Cosa è successo ai Pumas UNAM
Ramsey ha firmato con i Pumas nel mese di luglio 2025, a parametro zero, dopo aver lasciato il Cardiff City. Le attese erano elevate: il club messicano puntava su di lui come pedina esperta per rinforzare il centrocampo nel campionato della Liga MX. Tuttavia il suo impatto è stato molto limitato. Ha collezionato appena sei presenze - alcune da titolare, altre da subentrato - e ha segnato un solo gol, all’ultimo minuto, contro l’Atlas. Nel frattempo, i problemi fisici non hanno tardato a presentarsi: un infortunio muscolare agli ischiocrurali lo ha costretto a saltare più incontri e ha condizionato la sua regolarità. A complicare ulteriormente il quadro si è aggiunta la fuga dai radar del giocatore: Ramsey ha smesso di presentarsi agli allenamenti, e il club gli ha concesso permessi straordinari per motivi personali, legati proprio alla perdita del suo cane, come ha scritto As Mexico. Alla fine, la società e il giocatore hanno concordato la rescissione del contratto e Ramsey ha fatto ritorno in Galles.

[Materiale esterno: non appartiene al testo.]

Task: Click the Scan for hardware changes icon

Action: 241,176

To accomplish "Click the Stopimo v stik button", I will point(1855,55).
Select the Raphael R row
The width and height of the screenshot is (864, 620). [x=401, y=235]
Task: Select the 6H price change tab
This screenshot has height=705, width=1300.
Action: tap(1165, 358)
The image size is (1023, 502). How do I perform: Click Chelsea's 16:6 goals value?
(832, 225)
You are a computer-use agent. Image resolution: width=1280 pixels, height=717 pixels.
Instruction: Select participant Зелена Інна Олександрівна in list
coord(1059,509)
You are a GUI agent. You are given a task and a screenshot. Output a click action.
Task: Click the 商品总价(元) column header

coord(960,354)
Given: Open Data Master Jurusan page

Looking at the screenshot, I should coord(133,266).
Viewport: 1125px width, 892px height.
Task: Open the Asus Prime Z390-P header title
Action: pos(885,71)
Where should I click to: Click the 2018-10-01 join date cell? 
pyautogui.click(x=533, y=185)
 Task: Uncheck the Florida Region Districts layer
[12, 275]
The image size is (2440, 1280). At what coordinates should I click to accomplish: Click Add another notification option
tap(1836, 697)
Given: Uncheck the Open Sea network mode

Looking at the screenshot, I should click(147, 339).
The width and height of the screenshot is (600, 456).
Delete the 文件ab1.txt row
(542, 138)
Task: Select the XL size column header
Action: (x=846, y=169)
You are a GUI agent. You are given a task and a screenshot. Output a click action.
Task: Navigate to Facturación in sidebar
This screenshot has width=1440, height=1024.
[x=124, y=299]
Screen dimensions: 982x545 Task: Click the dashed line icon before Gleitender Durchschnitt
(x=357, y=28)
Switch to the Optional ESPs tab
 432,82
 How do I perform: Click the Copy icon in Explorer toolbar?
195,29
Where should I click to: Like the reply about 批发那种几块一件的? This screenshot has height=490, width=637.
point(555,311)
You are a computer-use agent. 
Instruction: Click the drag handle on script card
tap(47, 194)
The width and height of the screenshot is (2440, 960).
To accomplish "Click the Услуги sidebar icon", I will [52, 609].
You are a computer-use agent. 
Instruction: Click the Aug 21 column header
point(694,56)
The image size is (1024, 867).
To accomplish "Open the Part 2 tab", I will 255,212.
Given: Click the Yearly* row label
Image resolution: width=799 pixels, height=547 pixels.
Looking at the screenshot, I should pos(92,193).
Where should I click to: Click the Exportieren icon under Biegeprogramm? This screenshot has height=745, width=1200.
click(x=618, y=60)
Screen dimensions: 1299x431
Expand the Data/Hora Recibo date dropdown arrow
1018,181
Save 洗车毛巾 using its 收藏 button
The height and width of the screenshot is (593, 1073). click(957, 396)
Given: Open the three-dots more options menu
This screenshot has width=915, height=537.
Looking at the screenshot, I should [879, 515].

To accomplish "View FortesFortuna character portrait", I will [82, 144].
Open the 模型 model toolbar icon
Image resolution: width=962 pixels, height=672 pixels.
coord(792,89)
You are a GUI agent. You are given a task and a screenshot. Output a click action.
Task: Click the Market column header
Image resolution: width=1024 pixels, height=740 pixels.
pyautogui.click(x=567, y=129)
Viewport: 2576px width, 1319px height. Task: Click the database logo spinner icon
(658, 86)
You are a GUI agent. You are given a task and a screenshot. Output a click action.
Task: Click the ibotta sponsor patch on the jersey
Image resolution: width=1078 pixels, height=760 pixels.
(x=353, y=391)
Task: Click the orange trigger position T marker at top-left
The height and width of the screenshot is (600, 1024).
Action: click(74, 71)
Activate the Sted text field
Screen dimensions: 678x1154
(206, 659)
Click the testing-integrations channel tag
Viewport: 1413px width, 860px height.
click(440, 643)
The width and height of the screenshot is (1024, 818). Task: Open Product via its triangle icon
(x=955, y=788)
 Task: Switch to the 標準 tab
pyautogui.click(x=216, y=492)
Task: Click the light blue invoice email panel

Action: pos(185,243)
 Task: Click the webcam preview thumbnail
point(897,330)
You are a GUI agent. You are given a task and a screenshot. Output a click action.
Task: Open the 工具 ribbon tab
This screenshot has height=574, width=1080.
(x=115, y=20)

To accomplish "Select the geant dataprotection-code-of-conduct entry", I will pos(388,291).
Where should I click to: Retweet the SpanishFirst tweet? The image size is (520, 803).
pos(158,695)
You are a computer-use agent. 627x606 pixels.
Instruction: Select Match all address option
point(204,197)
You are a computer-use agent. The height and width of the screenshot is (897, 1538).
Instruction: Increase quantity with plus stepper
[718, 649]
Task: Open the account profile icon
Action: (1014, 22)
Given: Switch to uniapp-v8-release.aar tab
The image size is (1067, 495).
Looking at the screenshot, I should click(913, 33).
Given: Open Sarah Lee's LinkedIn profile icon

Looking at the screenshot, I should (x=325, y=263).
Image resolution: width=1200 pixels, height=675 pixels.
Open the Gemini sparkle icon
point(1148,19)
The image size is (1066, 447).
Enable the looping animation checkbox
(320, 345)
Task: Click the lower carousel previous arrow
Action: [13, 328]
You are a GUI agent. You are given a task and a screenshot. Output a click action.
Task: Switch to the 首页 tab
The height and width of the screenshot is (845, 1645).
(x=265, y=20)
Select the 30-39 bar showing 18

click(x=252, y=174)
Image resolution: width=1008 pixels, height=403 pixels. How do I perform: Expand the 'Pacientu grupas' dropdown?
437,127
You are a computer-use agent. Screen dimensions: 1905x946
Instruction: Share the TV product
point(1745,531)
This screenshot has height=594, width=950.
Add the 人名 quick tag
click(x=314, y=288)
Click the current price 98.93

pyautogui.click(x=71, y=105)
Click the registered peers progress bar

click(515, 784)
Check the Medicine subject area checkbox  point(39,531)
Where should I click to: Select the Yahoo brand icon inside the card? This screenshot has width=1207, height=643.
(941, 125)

Il contesto più ampio della carriera e i problemi fisici
Nel raccontare quanto accaduto in Messico, è utile inserire la vicenda nel contesto dell’intera carriera di Ramsey, dove talento e aspettative sono sempre stati presenti, ma altrettanto costanti sono state le difficoltà fisiche. Cresciuto calcisticamente all’Arsenal, Ramsey ha vissuto momenti di gloria e speranza: nel 2019 è passato alla Juventus da svincolato, ma l’esperienza in bianconero non è stata esaltante, anche a causa della pandemia di Covid e di acciacchi che ne hanno minato la continuità. Successivamente è stato girato in prestito ai Rangers, poi ha militato al Nizza e infine è tornato al Cardiff City dove ha chiuso il suo ciclo da giocatore e brevemente ha ricoperto anche il ruolo di allenatore ad interim. Il trasferimento ai Pumas doveva rappresentare una “ripartenza”, ma anche questa volta gli stop muscolari, la ridotta forma fisica e l’evento traumatico legato alla perdita del suo cane hanno messo fine anticipatamente all'avventura oltreoceano.